Foto: Sergey Bobok / AFP
Em meio ao risco de uma guerra iminente o secretário de Estado norte-americano, Antony Blinken alertou nesta sexta-feira (11) que a Rússia pode invadir a Ucrânia “a qualquer momento”.
“A invasão pode acontecer a qualquer momento e, sejamos claros, pode ocorrer inclusive durante os Jogos Olímpicos”, afirmou, referindo-se a hipóteses lançadas sobre o desejo da Rússia de esperar que esse importante evento esportivo termine para não ofuscar seu aliado, a China.
Além disso, diversos países como os Estados Unidos, Japão, Holanda e Coreia do Sul estão solicitando para que os seus cidadãos deixem a Ucrânia imediatamente.
“Estamos lidando com um dos maiores Exércitos do mundo”, afirmou o presidente dos Estados Unidos, Joe Biden. É uma situação muito diferente, e as coisas podem enlouquecer rapidamente”.

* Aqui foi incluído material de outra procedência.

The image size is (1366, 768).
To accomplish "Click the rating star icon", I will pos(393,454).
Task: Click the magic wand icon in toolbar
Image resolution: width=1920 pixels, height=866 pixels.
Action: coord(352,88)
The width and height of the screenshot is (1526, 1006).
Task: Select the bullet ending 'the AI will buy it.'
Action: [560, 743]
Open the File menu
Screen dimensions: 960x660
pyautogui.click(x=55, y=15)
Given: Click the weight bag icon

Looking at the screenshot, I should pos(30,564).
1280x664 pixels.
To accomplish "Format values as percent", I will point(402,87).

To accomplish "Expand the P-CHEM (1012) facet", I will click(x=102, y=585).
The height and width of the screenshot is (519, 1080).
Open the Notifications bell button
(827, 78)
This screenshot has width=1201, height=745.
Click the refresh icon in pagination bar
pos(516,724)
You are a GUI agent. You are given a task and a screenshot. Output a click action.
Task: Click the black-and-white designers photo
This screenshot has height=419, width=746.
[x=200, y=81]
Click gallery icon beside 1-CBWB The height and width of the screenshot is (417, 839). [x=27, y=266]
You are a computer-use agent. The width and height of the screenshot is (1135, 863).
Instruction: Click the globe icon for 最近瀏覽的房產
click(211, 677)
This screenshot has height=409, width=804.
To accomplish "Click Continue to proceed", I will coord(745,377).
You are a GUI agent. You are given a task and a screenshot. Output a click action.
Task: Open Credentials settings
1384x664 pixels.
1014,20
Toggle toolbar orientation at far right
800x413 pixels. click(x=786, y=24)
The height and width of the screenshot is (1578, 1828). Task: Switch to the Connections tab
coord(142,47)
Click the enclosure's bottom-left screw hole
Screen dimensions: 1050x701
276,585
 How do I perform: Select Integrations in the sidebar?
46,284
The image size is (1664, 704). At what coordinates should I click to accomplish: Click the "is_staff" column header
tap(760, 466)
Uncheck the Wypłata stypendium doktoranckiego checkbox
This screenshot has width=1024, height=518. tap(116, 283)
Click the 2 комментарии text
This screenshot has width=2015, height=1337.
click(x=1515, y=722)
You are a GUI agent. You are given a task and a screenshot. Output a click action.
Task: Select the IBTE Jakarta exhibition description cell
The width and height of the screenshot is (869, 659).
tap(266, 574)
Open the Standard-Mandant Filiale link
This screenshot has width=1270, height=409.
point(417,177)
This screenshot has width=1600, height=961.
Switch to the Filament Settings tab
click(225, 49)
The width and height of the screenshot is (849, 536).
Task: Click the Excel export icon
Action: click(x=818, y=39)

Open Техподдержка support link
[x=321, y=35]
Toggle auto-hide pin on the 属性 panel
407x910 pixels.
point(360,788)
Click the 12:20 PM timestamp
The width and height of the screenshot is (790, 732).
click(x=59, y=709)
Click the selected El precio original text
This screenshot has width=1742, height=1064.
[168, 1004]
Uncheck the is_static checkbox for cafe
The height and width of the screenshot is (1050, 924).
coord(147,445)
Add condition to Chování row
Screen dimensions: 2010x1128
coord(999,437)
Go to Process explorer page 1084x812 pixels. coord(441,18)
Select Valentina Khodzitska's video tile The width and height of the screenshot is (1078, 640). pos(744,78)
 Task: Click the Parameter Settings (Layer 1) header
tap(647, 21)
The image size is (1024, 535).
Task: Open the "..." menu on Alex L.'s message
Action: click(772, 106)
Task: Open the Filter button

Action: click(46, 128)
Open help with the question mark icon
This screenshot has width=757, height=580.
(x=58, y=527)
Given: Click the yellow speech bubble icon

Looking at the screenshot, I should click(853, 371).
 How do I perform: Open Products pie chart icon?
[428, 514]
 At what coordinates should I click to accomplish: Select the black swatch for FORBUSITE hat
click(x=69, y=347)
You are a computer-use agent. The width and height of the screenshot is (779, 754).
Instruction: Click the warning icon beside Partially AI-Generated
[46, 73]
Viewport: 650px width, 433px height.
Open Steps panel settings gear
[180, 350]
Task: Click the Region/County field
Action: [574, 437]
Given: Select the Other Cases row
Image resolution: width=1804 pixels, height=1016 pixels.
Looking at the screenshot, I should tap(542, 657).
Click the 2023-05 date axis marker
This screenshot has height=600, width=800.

Até o momento a Rússia já mobilizou mais de 100 mil soldados para a fronteira com a Ucrânia. A rivalidade entre os países possui raízes históricas.
O presidente da Rússia, Vladimir Putin já havia declarado que a Ucrânia foi “criada por Lenin” nos primeiros anos da União Soviética, considerada uma forma de negar as especificidades da nação, que Putin considera como artificial.
As investidas da Rússia na Ucrânia sempre foram importantes para os russos que têm como pano de fundo a tentativa de reorganizar o cenário geopolítico da história.
No entanto, do lado da Ucrânia, o país insiste em dizer que nada mudou e não há necessidades de preocupação e de ninguém deixar o país.
No entanto, nesta sexta-feira a Ucrânia apelou ao Documento de Viena sobre Redução de Riscos e exigiu que a Rússia dê explicações detalhadas sobre as suas atividades militares perto da fronteira em que mais de 100 mil soldados Russos estão mobilizados.
“Ativamos oficialmente o mecanismo de redução de risco de acordo com o parágrafo três do documento de Viena e solicitamos à Rússia que forneça explicações detalhadas sobre as atividades militares nas áreas adjacentes ao território da Ucrânia e na Crimeia temporariamente ocupado”, escreveu o ministro das Relações Exteriores da Ucrânia, Dmytro Kuleba, no Twitter.
“A Rússia tem 48 horas para responder ou, caso contrário, a Ucrânia recorrerá a Moscou, bem como aos outros Estados participantes do Documento de Viena, para convocar uma reunião extraordinária onde a Rússia terá que fornecer explicações”.